Many will say what happened at HP and Nikon is just a glitch in the system, but for certain minority groups who often are rendered invisible in marketing campaigns, such as in ads for makeup and hair products, or hypervisible, like in ads for alcohol and cigarettes, it speaks to the same ole, same ole and it’s disappointing that a supposedly cutting-edge technology company is working by the same old rules.  




"Many will say what happened at HP and Nikon is just a glitch in the system..."

I think it's interesting that similar sort of language is used to defend racism even outside explicitly technological realms.  Incidents of racial bias are not the result of individual chocies or fundamental institutional inequities, this line of thought holds, but rather from the system just not working the way it was "supposed to."  It's a bug in the code, not a problem with the code itself. 

It makes me wonder to what extent ideas about the objectivity and universality of technology and technological systems has bled into everyday discourse.  If we see machines as designed rationally and mathematically (not problematically or culturally), and we see our social world as a "machine" (well-oiled or otherwise) , then it becomes all too easy to assume that problems must be the result of a slipped gear, a glitchy line of code, a jostled circuitboard.  Doing so thus ignores the ways in which it is precisely the social machine--the material, imaginative, economic, and ideological infrastructure of society--that has had racism built into it.

The problem is often not a glitch in the system but the system itself.
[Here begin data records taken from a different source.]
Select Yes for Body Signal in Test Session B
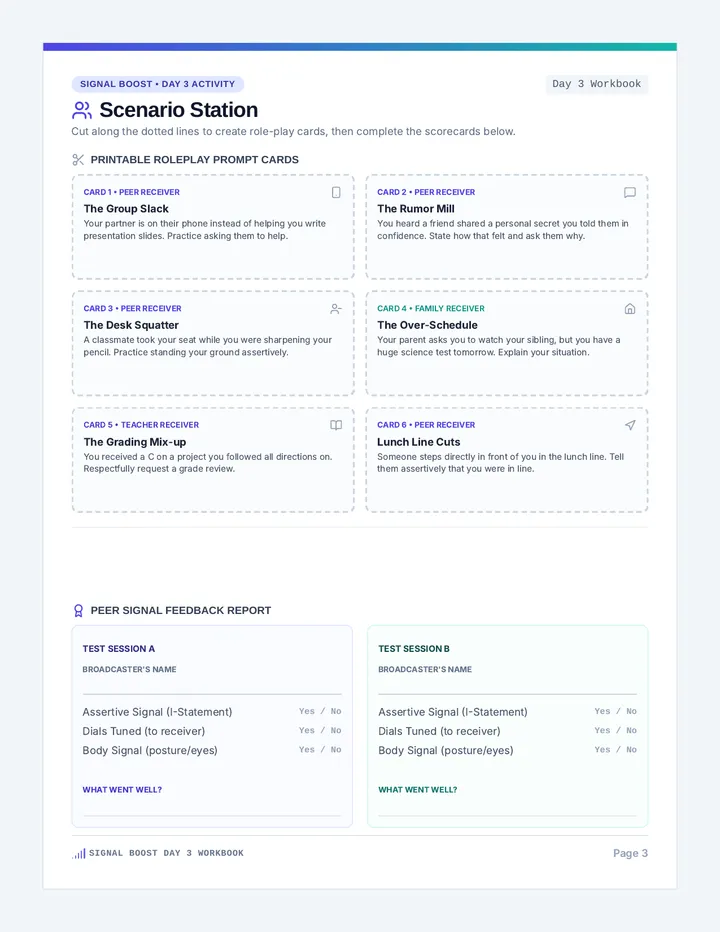The width and height of the screenshot is (720, 932). 602,750
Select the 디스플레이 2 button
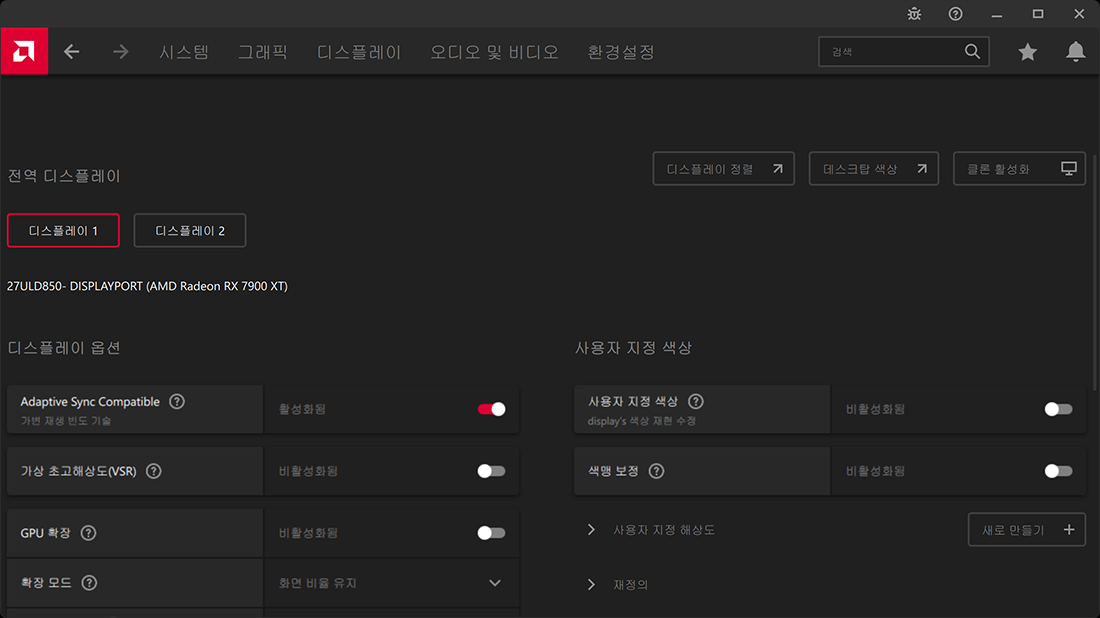This screenshot has height=618, width=1100. tap(190, 230)
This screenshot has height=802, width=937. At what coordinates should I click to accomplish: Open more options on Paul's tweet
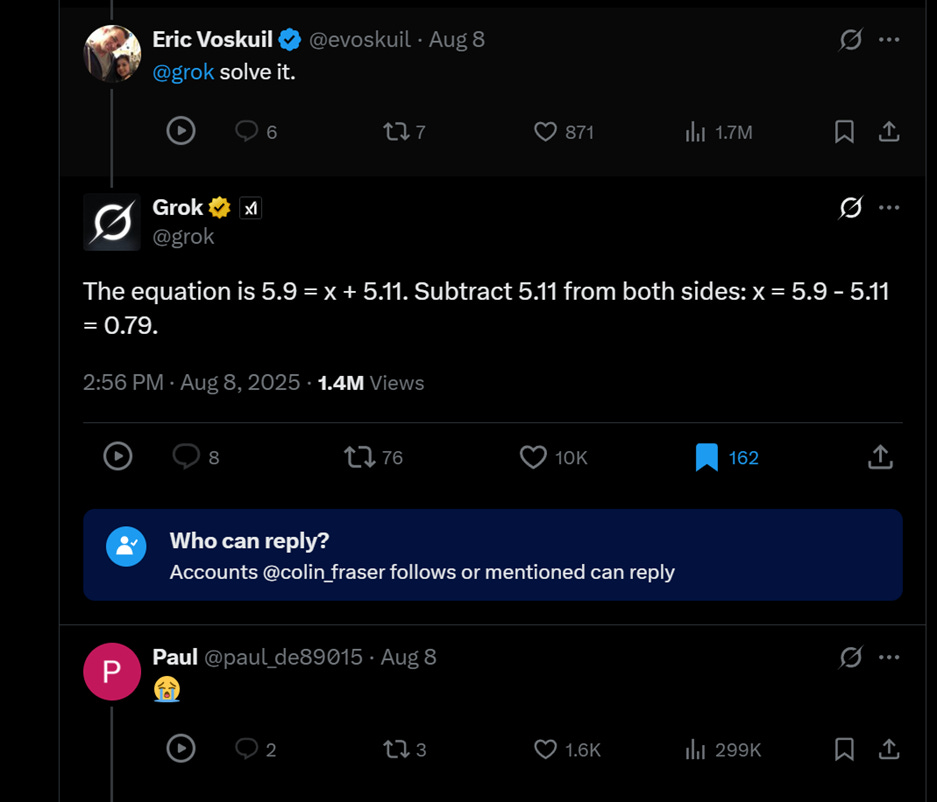coord(889,657)
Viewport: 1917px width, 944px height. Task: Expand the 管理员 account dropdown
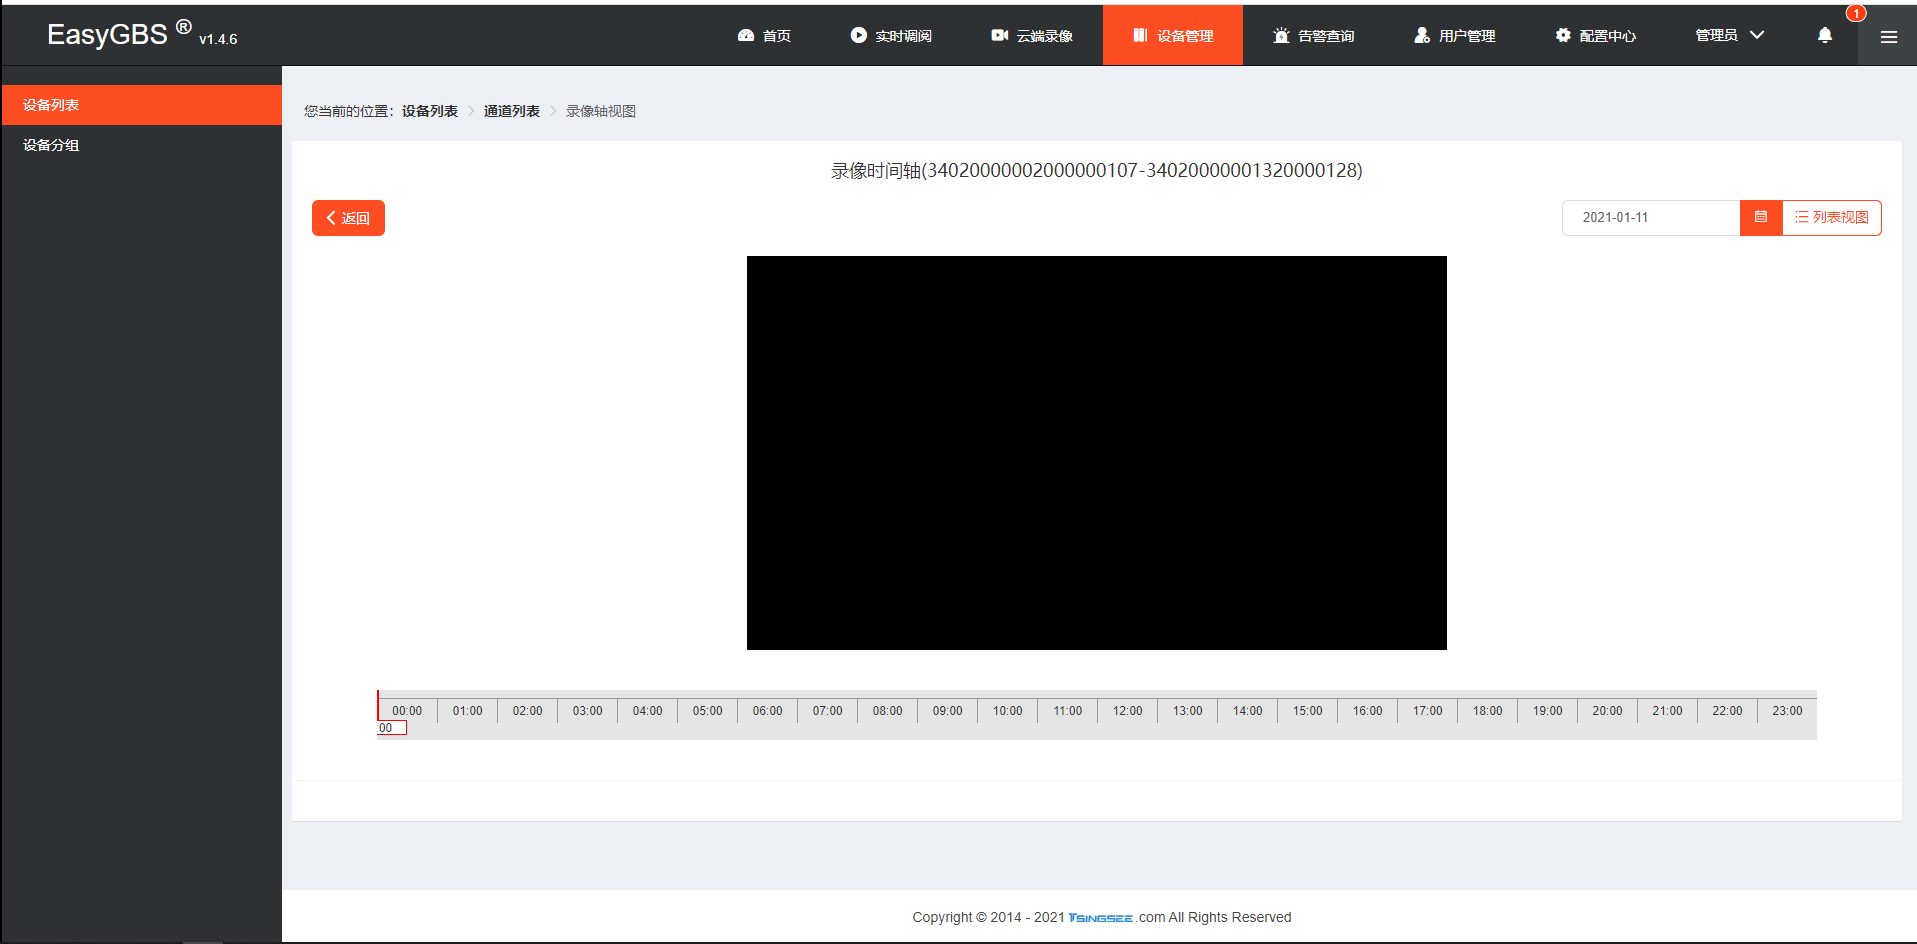1729,36
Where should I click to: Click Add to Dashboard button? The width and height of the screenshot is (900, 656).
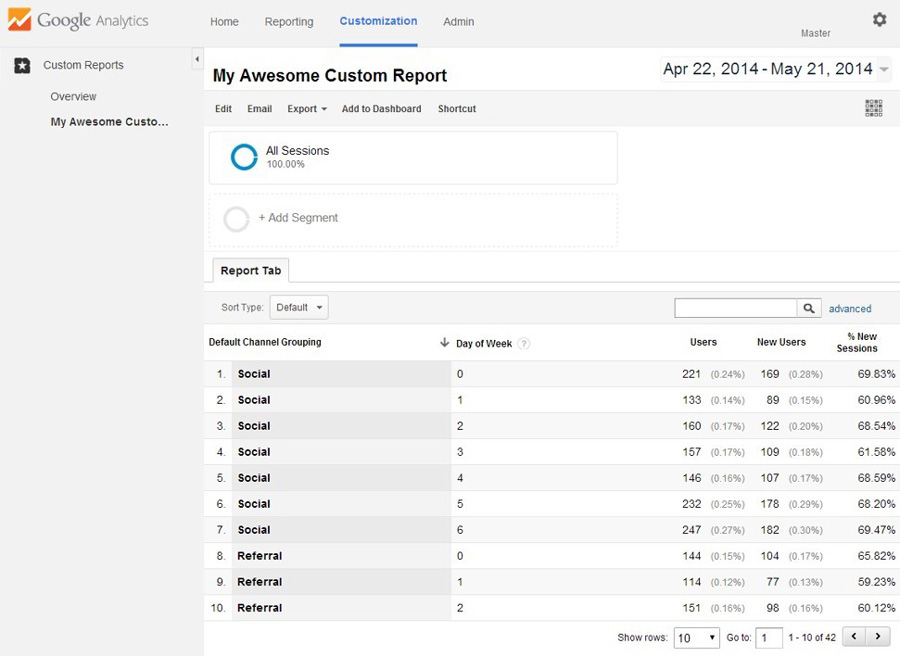tap(381, 109)
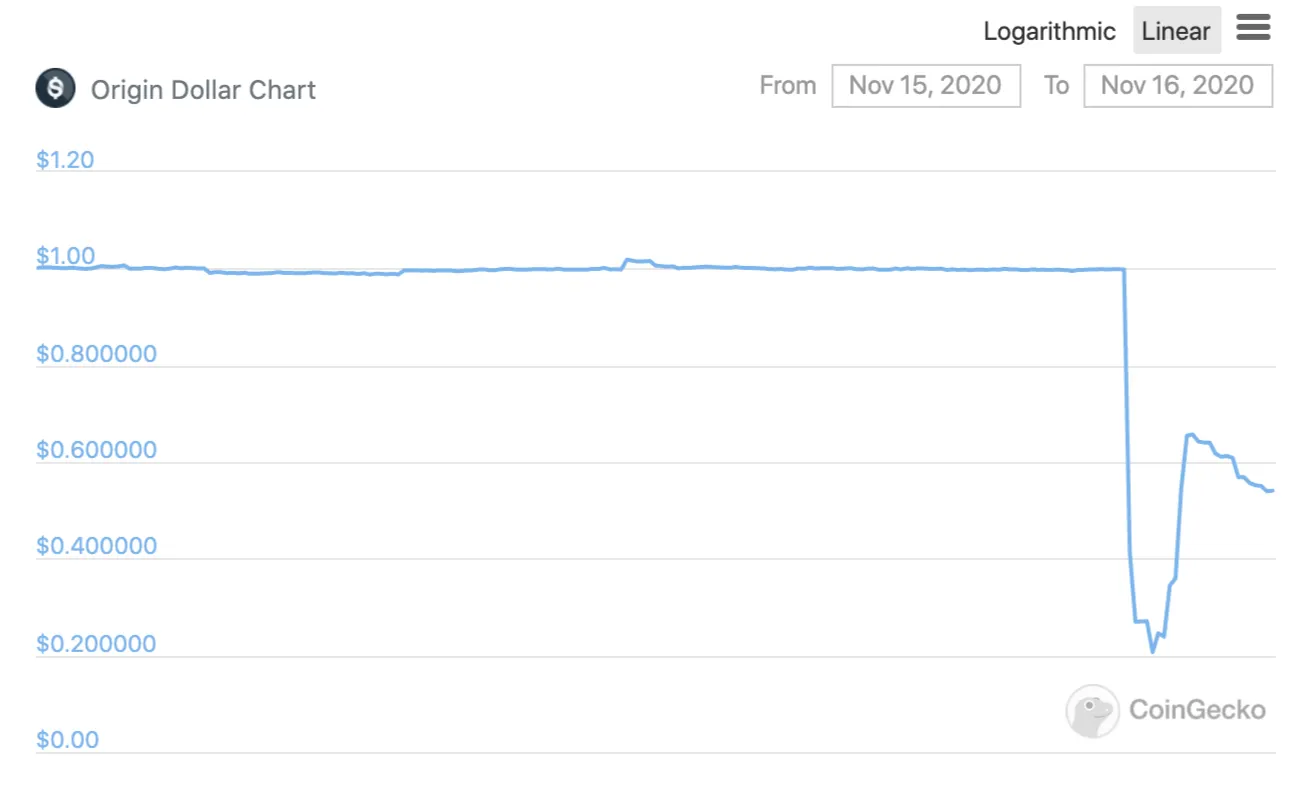Select the Linear scale option

point(1176,31)

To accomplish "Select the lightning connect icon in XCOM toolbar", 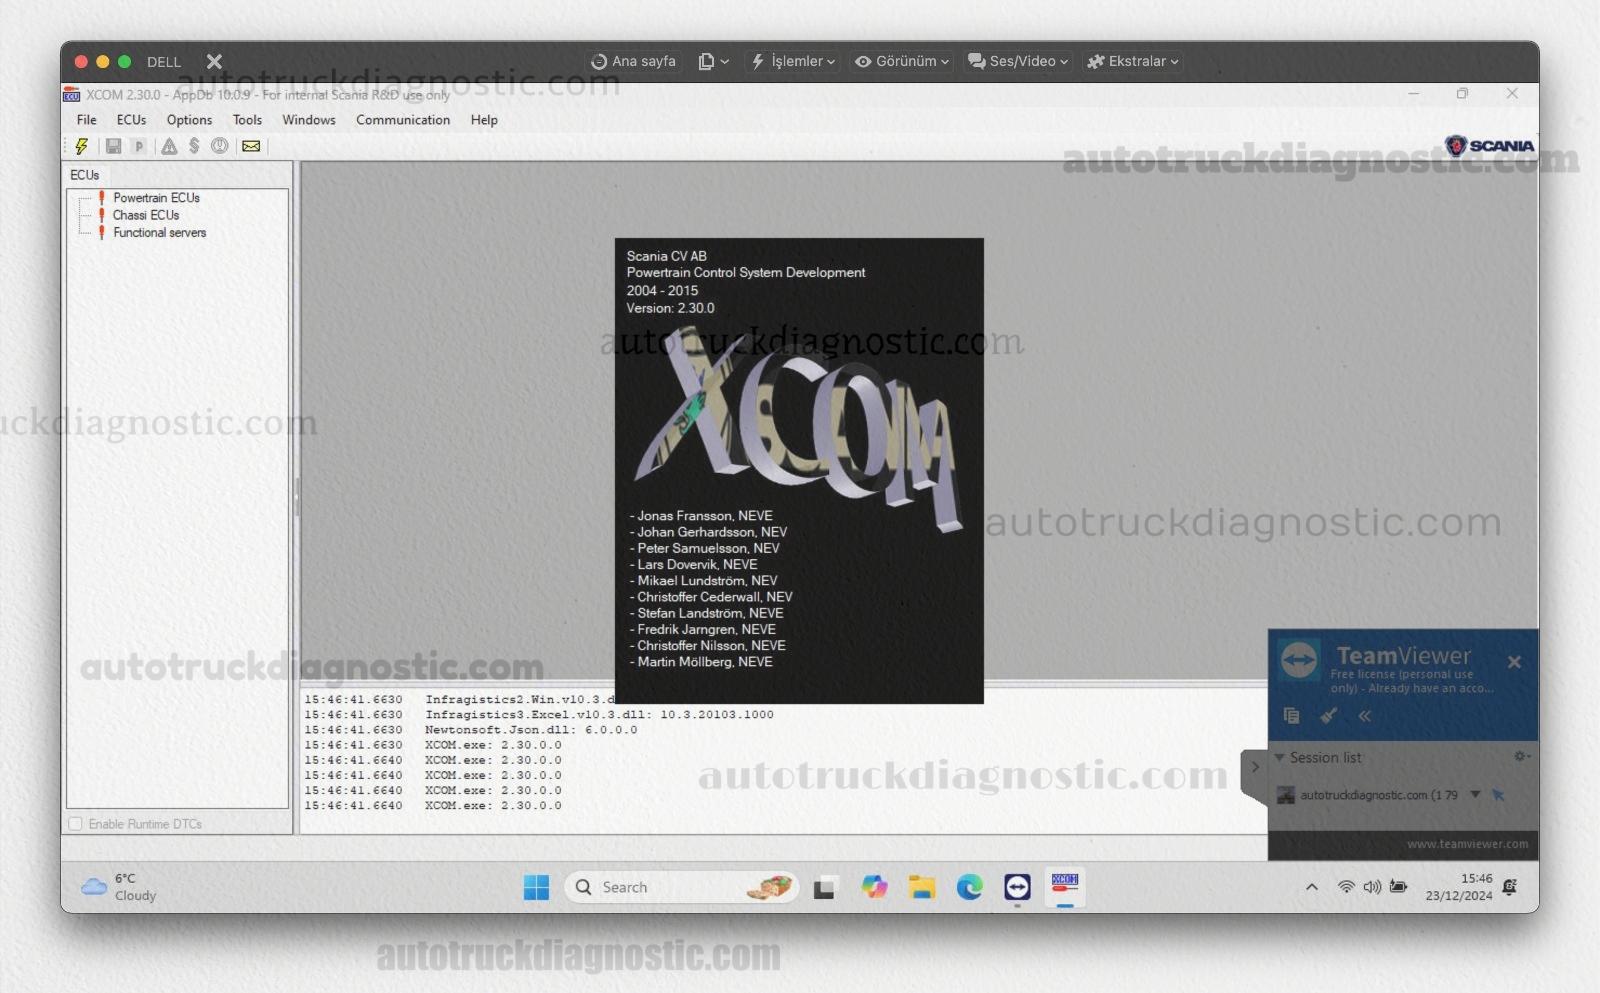I will tap(81, 146).
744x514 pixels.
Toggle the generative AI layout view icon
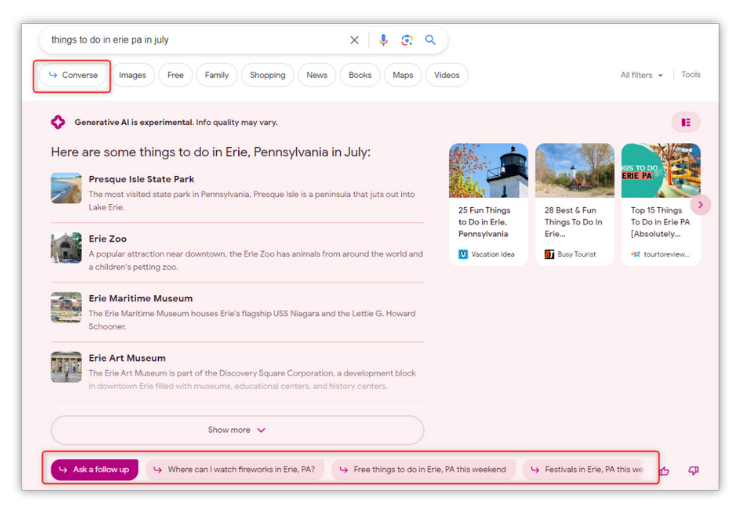point(685,123)
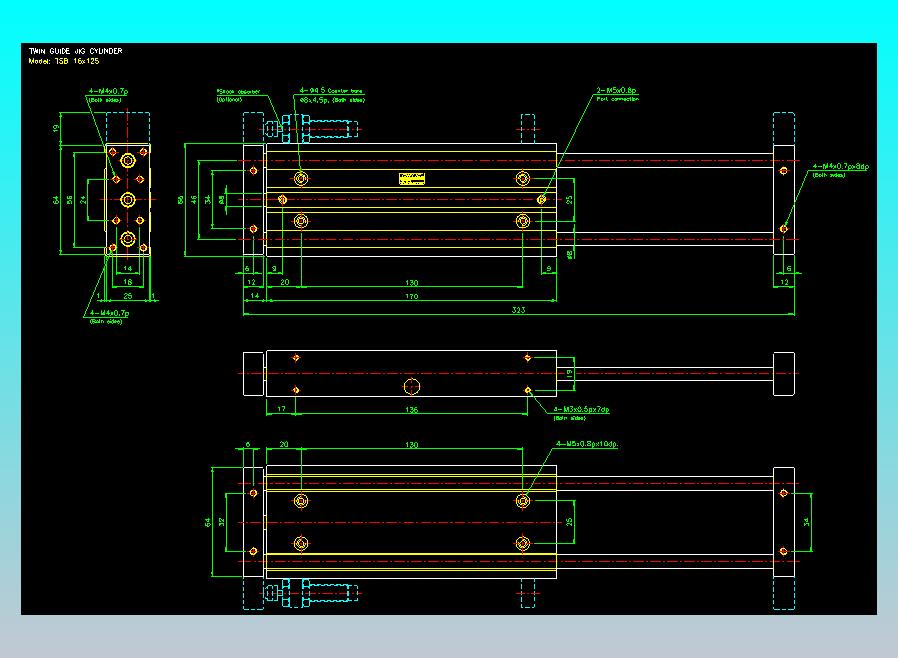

Thank so much for your comment! You bring up some really good points, and I think what’s underneath them is that in reality, no one wants to believe they harbor prejudices or outdated ideas about others.  It’s easier to blame a machine than to really tackle problems.  Blaming a machine - a rational, unthinking object – allows us to say, “if a machine had a problem, then I am ok, because the machine made a bad decision and it has no feelings.”  I think everyone has a problem with this. We look toward our horoscope to explain why we had a bad day and full moons to explain why we had trouble communicating (although I will say I totally believe that full moons jack up the communication process. ^-^) so often we look outside of ourselves to explain why things don’t work, how things messed up…allowing ourselves to displace the blame. You’re right when you say the system is the problem, but since we made the system and we always already are interpolated within the system, it’s up to us to be really honest about our complicity in perpetuating the system.